──────── Extracted records ────────
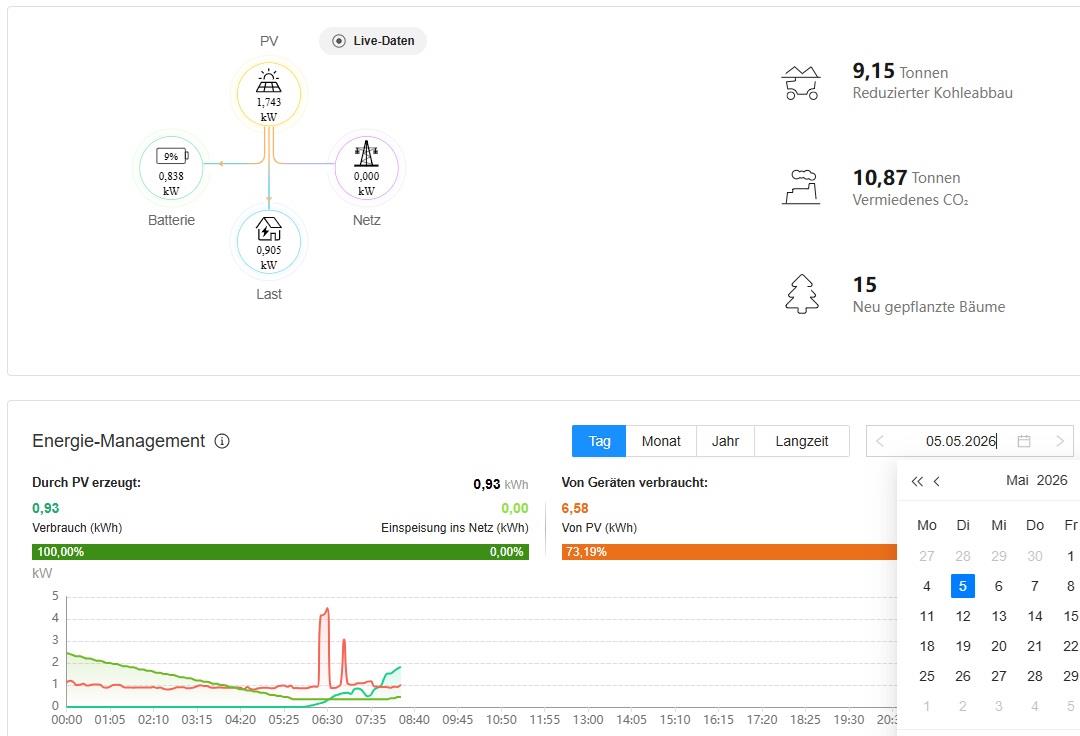Go to previous day with left arrow
The width and height of the screenshot is (1080, 736).
pyautogui.click(x=880, y=441)
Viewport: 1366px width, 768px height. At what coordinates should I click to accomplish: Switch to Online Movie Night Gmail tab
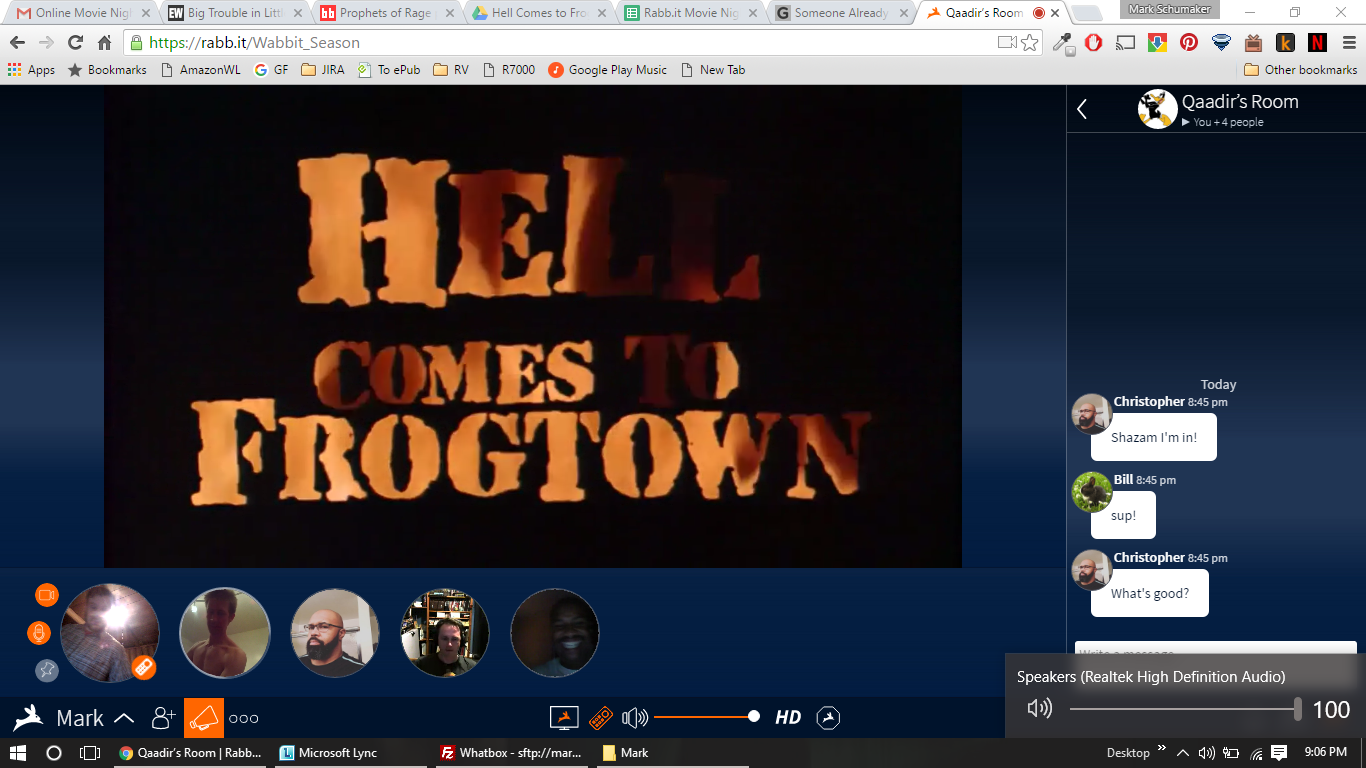pyautogui.click(x=84, y=13)
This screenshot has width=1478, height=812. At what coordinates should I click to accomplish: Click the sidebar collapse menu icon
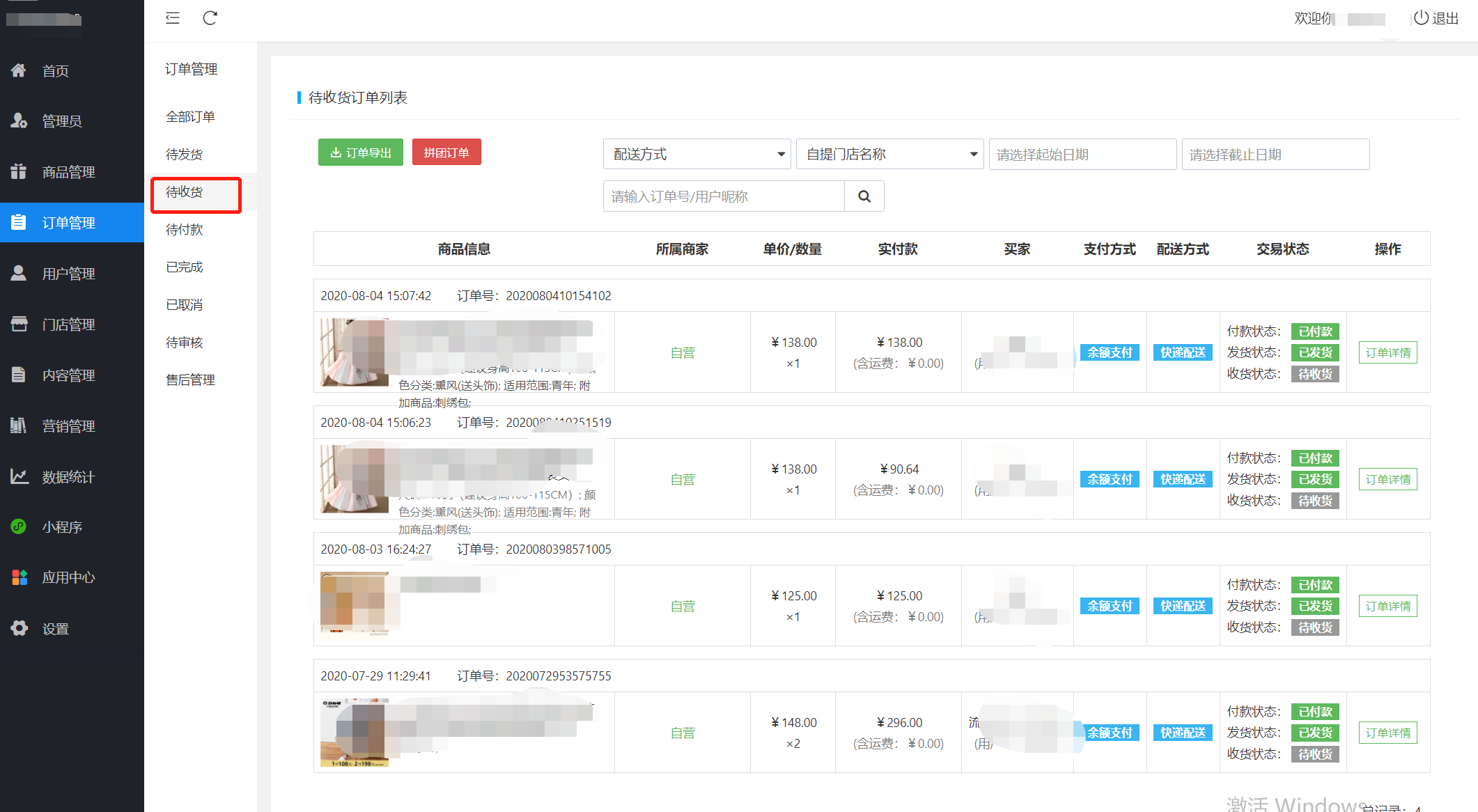coord(173,18)
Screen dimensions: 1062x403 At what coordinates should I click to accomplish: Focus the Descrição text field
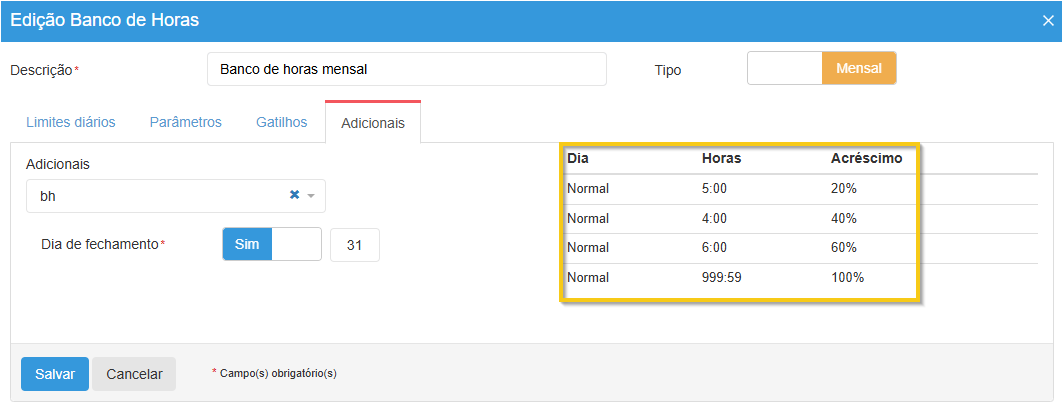[x=406, y=70]
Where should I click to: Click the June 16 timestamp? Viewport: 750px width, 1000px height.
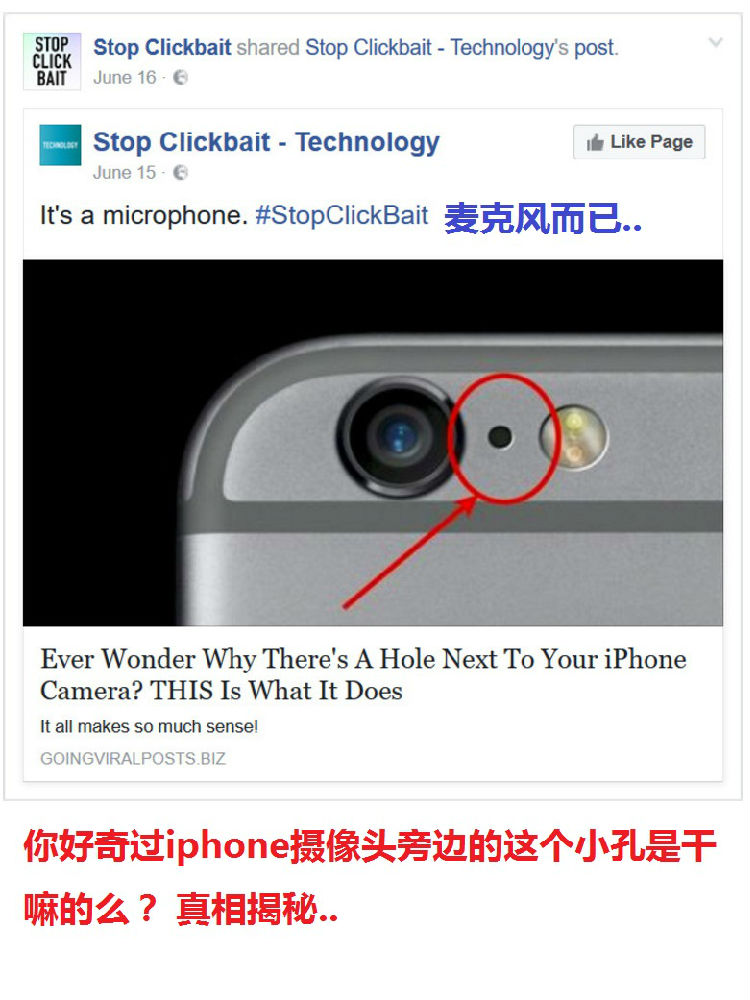click(124, 78)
────────
Written task:
Please write out every line of the material above word for word, leaving out the pictures.

Result of this exercise:
Go to previous day with left arrow
The width and height of the screenshot is (1080, 736).
pyautogui.click(x=880, y=441)
Viewport: 1366px width, 768px height. At what coordinates should I click to accomplish: Switch to Online Movie Night Gmail tab
pyautogui.click(x=84, y=13)
This screenshot has width=1478, height=812. At what coordinates should I click to accomplish: Click the sidebar collapse menu icon
coord(173,18)
Screen dimensions: 1062x403 At what coordinates should I click to accomplish: Focus the Descrição text field
[x=406, y=70]
Where should I click to: Click the June 16 timestamp? Viewport: 750px width, 1000px height.
click(124, 78)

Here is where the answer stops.